TIDR 1185 Innovation in Chemical Engineering

W 2:00-3:15p

This course will introduce students to the modern approaches chemical engineers employ to solve real-world problems. Topics will emphasize engineering design and innovation. Students will learn through relevant readings, hands-on activities, and guest lectures from leaders in the field. We will also take a fieldtrip to the NASA Michoud Assembly Facility.

Katie Russell, Administrative Senior Professor of Practice, Chemical And Biomolecular Engineering | BIO

Julie Albert, Associate Professor, Chemical And Biomolecular Engineering | BIO


TIDR 1925 Natural History of Louisiana

R 5:00-6:15p

This course examines the origin and evolution of Louisiana’s ecosystems. Students will learn about living and prehistoric plants and animals and their physical surroundings while exploring Louisiana’s coastal marshes, bottomland hardwood forests, longleaf pine savannahs, and tallgrass prairies. Course includes multiple field trips.
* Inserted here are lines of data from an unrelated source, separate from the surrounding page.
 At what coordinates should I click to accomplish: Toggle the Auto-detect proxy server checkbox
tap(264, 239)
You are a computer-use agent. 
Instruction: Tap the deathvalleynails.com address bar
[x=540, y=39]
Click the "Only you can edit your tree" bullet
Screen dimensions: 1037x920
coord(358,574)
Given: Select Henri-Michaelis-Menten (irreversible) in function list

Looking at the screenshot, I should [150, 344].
Jeff Agnew, Professor of Practice, Earth and Environmental Sciences BIO

Global New Orleans

TIDR 1016 Crossroads of Culture: New Orleans’ Global Identity in Local Context


In this course we will delve into the rich tapestry of New Orleans' cultural geography and its profound multicultural existence. Students will explore the historical roots and global influences that have shaped the city's unique identity. Through engaging lectures, seminar discussions, and experiential learning, students will develop a nuanced understanding of the city's multicultural history and its ongoing impact on contemporary society. Students will gain an appreciation for the global influences in New Orleans' music, cuisine, environment, and traditions while addressing social justice issues rooted in the city's unique history. The course aims to foster cultural competence, inclusivity, global awareness, civic engagement, and leadership skills, providing students with the tools to navigate an increasingly interconnected world.
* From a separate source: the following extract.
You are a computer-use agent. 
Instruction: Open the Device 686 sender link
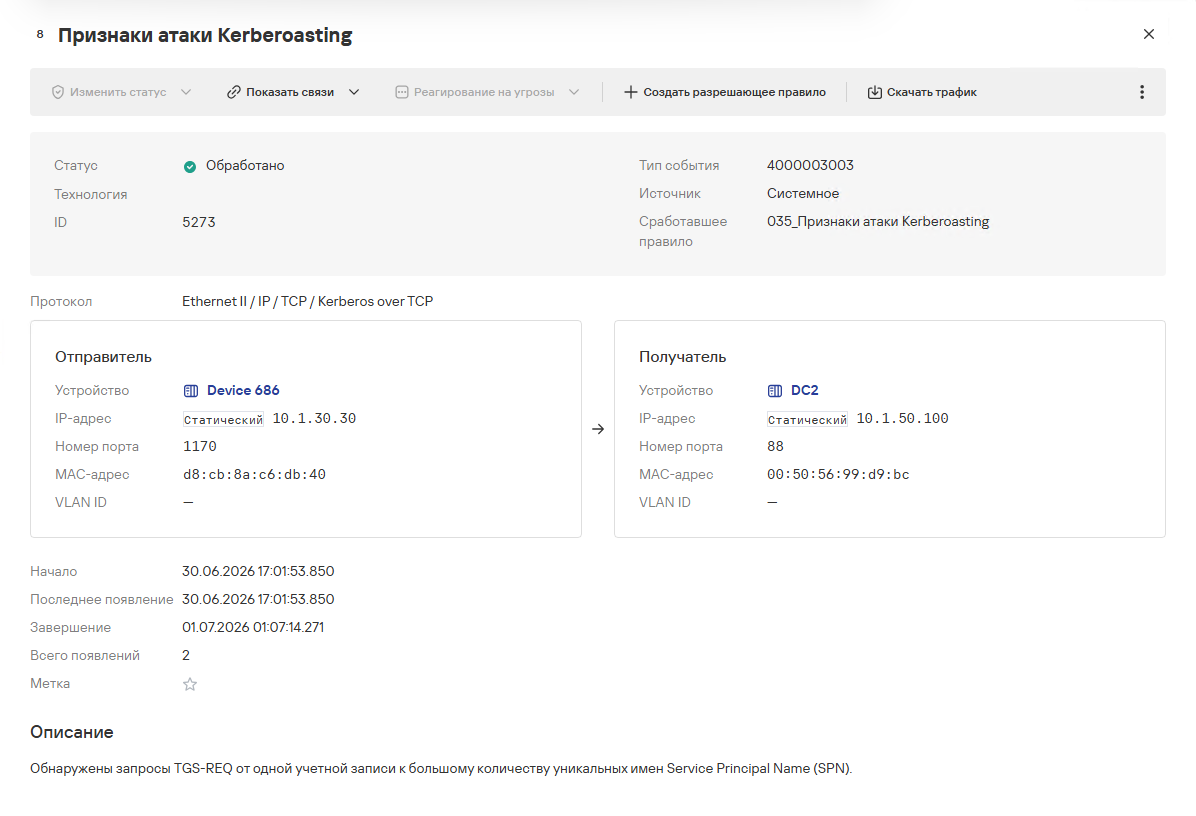click(243, 390)
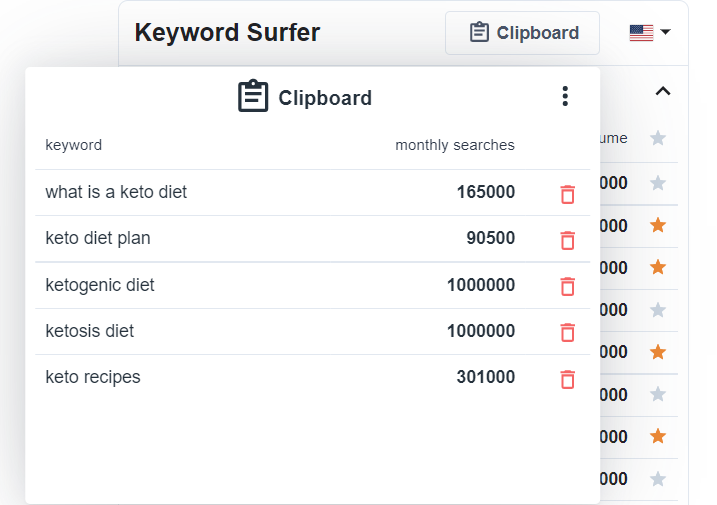Delete 'what is a keto diet' keyword

[x=567, y=194]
Jimmy Huck, Administrative Associate Professor, Stone Center for Latin American Studies BIO


TIDR 1500 The Entrepreneurial Landscape of New Orleans and How the City’s Diverse Culture Influences It**

R 3:30-4:45p

In this course, students will be given a behind the scenes look at the entrepreneurial ecosystem in New Orleans – the lessons learned from Hurricane Katrina recovery efforts and what needs to happen to have a vibrant startup community that is equitable, accessible, and collaborative. From local entrepreneurs to community partners to support organizations to investors and more, this course will bring together some of the most important stakeholders in the New Orleans entrepreneurial ecosystem. We will also leverage our data from the Greater New Orleans Startup Report, hearing from our very own Lepage Center to present an in-depth overview of the current state of the early stage business economy in New Orleans.
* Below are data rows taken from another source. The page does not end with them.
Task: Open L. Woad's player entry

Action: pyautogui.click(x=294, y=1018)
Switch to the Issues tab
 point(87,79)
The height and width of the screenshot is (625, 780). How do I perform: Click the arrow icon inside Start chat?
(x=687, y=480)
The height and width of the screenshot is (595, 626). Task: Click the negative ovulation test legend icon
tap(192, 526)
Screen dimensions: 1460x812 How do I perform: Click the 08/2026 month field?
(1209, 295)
Optional Service Learning: This course offers an optional service-learning component, to be completed in the spring semester 2023. Students participating in service learning will compile into teams. In partnership with The Idea Village, these student teams will be paired with companies participating in their VILLAGEx Accelerator program during the spring semester. Students will provide support to these ventures based on their respective backgrounds and company needs, utilizing the business model canvas to identify, analyze, and implement respective strategies. Students are expected to meet in person with their companies at least 4 times a year, completing company point of contact reports and self-reflections in this process. In addition, students are expected to volunteer for New Orleans Restaurant Week.

Rob Lalka, Professor of Practice, Albert Lepage Center  | BIO

Evan Nicoll, Senior Development Officer, A.B. Freeman School of Business  | BIO


TIDR 1983 Encountering Difference in an "Us vs. Them" Society

T 2:00-3:15p

In recent years, the United States has become increasingly polarized. The most interesting and exciting aspects of human diversity are set against one another, in rigid opposing binaries and upheld by white supremacy culture. Through interactive workshops, cultural trips, discussions of texts and films, writing reflections, and guest speakers, this seminar will serve as an incubator for students from diverse backgrounds to develop their understanding of the complexities of cultures, identities, and power dynamics. We will simultaneously explore everyday practices for world building beyond "Us. Vs. Them."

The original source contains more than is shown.